Limiting the Idea of Fatherhood

Involved fathers had a much fuller, more elaborate notion of what a father was than uninvolved fathers did. Involved fathers talked about fathering much as mothers talked about mothering. Unin­volved fathers held to a far more restricted mission—to discipline the child or to teach him about sports. For example, when asked what he thought was important about being a father, one black businessman and father of two said:

Discipline. I don’t put up with whining. It bothers me. I’m shorter tempered and my wife is longer tempered. I do a significant amount of paddling. I grew up with being paddled. When I got paddled I knew damn good and well that I deserved it. Г don’t whip them. One good pop on their bottom and I send them down to their room. I’ve scared them. I’ve never punched them. And I’ll spank them in front of people as well as not in front of them.

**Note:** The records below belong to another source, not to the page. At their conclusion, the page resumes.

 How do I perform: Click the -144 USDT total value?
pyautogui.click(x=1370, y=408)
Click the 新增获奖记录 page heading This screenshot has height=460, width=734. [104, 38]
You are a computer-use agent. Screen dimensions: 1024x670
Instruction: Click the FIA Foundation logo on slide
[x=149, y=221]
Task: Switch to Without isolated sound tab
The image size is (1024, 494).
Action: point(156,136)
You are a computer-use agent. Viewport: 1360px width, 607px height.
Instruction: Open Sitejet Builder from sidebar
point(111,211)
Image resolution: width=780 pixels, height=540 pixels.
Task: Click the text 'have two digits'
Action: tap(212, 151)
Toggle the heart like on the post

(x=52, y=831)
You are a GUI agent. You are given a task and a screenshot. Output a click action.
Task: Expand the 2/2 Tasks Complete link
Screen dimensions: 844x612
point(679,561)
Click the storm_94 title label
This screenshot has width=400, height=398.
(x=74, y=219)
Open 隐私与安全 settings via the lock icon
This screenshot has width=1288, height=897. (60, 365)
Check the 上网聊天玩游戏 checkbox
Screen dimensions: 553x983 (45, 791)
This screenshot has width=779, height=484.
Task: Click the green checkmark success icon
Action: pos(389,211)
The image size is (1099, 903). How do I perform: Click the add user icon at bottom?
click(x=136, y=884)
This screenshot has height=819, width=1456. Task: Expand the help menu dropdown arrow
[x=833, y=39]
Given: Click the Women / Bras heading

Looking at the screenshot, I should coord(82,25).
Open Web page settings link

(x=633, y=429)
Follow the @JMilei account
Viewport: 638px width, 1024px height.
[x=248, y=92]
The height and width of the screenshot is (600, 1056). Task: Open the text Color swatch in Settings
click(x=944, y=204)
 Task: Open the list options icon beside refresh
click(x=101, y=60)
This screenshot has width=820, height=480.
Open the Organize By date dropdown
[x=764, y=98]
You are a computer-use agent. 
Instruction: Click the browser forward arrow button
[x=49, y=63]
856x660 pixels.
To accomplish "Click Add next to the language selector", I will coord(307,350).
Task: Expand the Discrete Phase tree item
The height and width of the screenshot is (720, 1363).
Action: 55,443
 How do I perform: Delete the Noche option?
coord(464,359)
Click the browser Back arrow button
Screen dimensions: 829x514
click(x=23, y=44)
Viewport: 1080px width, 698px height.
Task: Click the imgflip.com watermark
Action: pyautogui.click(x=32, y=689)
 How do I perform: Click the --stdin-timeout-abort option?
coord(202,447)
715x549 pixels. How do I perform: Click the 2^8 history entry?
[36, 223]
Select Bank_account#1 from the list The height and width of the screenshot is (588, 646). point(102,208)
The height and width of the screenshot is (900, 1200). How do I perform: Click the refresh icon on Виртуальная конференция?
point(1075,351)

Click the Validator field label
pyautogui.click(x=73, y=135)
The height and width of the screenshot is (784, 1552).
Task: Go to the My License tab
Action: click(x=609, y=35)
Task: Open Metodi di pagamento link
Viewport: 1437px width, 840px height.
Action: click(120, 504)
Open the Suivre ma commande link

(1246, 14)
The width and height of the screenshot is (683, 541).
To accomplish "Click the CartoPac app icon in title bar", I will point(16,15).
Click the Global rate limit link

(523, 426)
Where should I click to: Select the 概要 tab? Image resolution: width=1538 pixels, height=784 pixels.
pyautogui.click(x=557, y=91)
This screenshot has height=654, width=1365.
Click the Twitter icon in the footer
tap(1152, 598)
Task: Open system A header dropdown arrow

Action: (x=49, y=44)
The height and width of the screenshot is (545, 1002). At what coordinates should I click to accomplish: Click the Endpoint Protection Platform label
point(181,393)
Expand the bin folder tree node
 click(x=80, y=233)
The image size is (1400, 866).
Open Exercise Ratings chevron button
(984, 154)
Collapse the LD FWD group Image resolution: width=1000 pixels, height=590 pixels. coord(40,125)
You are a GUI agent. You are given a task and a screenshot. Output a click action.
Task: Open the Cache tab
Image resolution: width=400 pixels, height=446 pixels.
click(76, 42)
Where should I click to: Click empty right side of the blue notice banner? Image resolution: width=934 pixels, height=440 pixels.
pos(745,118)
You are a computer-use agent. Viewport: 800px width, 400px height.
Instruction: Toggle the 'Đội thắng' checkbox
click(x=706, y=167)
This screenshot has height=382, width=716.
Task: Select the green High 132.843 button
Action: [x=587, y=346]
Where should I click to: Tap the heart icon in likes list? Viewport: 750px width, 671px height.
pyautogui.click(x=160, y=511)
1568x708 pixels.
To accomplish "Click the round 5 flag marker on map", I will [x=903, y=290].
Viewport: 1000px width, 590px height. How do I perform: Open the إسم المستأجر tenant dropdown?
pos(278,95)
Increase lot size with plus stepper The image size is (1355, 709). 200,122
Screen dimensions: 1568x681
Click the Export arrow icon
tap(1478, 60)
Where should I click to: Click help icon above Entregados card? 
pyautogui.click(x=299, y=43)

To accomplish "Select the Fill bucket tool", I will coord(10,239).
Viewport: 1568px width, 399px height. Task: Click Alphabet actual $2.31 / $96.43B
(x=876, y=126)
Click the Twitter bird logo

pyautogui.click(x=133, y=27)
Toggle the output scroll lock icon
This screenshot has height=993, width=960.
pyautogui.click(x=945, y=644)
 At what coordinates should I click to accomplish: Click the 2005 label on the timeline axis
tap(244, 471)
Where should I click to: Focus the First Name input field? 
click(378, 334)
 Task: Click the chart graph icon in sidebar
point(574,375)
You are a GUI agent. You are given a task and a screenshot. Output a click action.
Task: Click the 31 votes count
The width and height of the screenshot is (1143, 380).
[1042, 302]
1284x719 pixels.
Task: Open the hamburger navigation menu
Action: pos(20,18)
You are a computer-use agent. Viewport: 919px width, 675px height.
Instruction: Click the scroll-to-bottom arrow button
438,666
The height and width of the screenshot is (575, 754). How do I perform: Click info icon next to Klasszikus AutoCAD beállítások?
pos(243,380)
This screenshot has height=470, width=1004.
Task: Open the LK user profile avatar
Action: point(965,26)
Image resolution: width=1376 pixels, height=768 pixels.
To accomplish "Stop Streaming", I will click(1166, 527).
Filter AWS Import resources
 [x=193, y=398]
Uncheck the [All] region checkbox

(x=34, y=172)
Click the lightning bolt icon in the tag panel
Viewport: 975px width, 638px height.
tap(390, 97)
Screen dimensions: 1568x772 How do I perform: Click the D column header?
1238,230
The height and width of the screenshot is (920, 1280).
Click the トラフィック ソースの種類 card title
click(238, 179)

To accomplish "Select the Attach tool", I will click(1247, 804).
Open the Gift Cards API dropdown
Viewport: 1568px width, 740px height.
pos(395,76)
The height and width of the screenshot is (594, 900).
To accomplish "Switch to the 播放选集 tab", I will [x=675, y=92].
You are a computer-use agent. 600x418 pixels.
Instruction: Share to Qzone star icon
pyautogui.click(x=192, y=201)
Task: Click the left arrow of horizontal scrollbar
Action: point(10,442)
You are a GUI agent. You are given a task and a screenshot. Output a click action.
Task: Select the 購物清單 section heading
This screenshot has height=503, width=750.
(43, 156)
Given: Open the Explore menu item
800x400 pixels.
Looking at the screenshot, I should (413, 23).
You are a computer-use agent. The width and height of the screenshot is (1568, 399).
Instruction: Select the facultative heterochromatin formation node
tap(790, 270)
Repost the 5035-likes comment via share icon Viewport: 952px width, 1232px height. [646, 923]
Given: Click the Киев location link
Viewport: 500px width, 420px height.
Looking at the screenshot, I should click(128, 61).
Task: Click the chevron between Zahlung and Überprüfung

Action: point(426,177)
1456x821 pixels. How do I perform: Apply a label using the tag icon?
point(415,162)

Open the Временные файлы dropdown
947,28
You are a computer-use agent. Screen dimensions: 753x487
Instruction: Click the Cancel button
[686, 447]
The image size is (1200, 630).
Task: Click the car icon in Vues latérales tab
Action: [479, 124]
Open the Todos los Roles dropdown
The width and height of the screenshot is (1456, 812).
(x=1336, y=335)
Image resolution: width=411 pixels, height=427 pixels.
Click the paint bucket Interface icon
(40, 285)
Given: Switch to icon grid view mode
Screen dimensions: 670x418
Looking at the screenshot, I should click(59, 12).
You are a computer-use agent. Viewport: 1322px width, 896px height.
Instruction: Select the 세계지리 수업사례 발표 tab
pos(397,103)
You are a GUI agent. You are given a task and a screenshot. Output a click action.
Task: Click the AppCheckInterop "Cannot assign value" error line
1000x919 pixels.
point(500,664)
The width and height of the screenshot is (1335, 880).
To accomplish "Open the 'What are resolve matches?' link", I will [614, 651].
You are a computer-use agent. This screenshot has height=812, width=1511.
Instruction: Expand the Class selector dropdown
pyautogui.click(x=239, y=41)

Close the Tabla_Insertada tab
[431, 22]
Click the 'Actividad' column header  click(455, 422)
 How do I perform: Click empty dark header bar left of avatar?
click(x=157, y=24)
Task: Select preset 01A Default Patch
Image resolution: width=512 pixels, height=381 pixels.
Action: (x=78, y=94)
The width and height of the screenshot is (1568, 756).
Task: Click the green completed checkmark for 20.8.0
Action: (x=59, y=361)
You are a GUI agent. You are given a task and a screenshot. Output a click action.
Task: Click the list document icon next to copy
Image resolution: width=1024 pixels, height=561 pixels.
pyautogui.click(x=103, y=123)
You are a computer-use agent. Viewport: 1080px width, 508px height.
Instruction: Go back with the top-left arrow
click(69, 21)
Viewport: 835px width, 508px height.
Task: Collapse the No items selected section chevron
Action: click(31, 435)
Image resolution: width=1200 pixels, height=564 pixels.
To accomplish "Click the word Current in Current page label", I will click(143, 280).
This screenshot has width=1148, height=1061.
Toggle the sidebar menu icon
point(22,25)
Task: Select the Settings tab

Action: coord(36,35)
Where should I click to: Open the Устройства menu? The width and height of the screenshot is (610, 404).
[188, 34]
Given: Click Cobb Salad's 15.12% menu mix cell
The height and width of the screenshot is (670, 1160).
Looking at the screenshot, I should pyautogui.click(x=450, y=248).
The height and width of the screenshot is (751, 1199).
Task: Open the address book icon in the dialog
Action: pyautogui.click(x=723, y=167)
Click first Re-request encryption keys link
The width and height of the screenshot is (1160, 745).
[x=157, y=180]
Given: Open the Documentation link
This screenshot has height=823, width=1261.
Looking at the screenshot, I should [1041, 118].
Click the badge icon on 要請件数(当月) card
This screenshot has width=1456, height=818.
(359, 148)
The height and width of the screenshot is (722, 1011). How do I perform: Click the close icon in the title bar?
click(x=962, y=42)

To him, being a disciplinarian was being a father. As a result, his children gravitated to their mother. She had worked for an insur­ance company but, under the pressure of home and work, finally quit her job. In a strangely matter-of-fact way, she remarked that she didn’t “feel comfortable” leaving the children with her hus­band for long periods. “If I go out to the hairdresser’s on Saturday, I might come back and find he didn’t fix them lunch; I don’t leave them with him too much.” If it wasn’t a matter of discipline, he didn’t think caring for the children was his job.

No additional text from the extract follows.